Yes, as 4th graders this is what in German school we did for a field trip and its treated as very important...because it is...

sandensea

(21,624 posts)
8. It never ceases to amaze me that the Holocaust is still a subject of debate.
Mon Dec 25, 2017, 07:12 PM
Dec 2017

All thanks to the far right. The little bastards are very good at the cheese-on-the-wall tactic: just keep throwing anything up there, because something is bound to stick.

On a lighter note, Happy Holidays DFW! All the Best to you and yours.

DFW

(54,358 posts)
11. Thanks, the same to you and your people!
Tue Dec 26, 2017, 02:30 AM
Dec 2017

We are currently in panic mode, trying to get last minute stuff done, getting my wife's mom ready for a car we organized to drive her back to her home in northern Germany, while the rest of us do our last.minute packing for our trip to the USA this morning-

(Been away so long, I hardly knew the place....)

JI7

(89,247 posts)
9. not forget, but deny
Mon Dec 25, 2017, 07:15 PM
Dec 2017

that's what they want to to do and then they want to make it like it never happened . turn it into a question of debate. the idiot media in the US lets anything the right wing spews be treated as if it requires a real debate like the birther and swift boat crap instead of calling them out on their lies.

Yonnie3

(17,432 posts)
6. One late night walking across Bremen City, I saw something happening on the steps of the Cathedral.
Mon Dec 25, 2017, 06:02 PM
Dec 2017

I thought it was the old tradition under which a young man who is not married by a certain age is made to sweep the steps of the Church. As I got closer, it looked more like a fight. Police sirens started to converge and I saw swastikas painted on the Cathedral. Around five or six black clad men with armbands were being held, none too gently, by citizens while others were trying to wipe away the still wet paint. The police showed up and efficiently took those black clad men away as the crowd shouted at them.
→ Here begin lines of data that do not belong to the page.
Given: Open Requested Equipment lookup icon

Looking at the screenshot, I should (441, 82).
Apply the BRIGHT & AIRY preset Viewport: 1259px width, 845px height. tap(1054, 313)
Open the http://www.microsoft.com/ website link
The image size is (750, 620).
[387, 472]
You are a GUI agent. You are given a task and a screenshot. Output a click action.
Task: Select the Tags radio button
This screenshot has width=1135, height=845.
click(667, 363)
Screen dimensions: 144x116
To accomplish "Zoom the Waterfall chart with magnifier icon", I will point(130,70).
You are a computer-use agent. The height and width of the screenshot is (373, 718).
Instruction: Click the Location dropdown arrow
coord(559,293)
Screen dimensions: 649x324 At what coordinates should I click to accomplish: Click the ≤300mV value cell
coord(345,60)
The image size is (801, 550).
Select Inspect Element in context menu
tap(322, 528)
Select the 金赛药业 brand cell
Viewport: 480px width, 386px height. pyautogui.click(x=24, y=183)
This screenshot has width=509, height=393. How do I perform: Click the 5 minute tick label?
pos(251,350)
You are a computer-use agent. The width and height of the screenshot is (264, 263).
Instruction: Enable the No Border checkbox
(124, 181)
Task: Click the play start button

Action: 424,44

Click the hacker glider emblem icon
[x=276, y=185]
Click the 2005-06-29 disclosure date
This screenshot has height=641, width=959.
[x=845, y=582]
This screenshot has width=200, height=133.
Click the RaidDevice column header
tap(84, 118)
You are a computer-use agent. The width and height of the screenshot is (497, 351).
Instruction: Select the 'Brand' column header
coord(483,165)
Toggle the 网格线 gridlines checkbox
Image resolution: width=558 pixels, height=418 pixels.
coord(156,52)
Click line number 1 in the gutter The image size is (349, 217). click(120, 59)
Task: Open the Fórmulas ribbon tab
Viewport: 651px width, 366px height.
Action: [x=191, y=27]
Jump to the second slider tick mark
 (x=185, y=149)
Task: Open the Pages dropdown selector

The next morning I walked by the Cathedral and there was no sign that anything had happened. I asked about this at work that day and was told those men were lucky not to have been injured. He said such things were forbidden for good reason and everyone agreed. That many would not stand idly by. This was about five years after reunification began and he blamed the East Germans.

My point with this anecdote is that many Germans at that time, took a dim view of neo-nazis and Holocaust denial and I'm glad to see that this view seems to be intact.

dixiegrrrrl

(60,010 posts)
10. So important to respond strongly when the Reich Wing pulls crap.
Tue Dec 26, 2017, 01:00 AM
Dec 2017

I was so happy to see the strong push back against the tiki torch mob.

Yonnie3

(17,432 posts)
12. It was a quick response.
Tue Dec 26, 2017, 09:33 AM
Dec 2017

It was unplanned and social media helped it happen.

I, perhaps wrongly, wish 8/11 and 12 had happened somewhere other than here.

dixiegrrrrl

(60,010 posts)
14. What do those blocks represent?
Fri Dec 29, 2017, 01:36 AM
Dec 2017

I assume it is representative of a large number of people? can't see if there is any inscribing...

Behind the Aegis

(53,951 posts)
15. It is left open to interpretation.
Fri Dec 29, 2017, 03:57 AM
Dec 2017

There is nothing inscribed. There is also nothing, not even a sign, for the "memorial" for gay men murdered, which is across the street. The memorial for the Jews murdered is an abstract. I tis interesting in the size, but IMO there are some conceptual issues because I don't feel it really represents the horror of the number or the situation. There is a small plaque explaining this is a memorial and should be treated as such, but it is on the ground and most people never see it, so I saw kids jumping from block to block and people sitting on them, as well.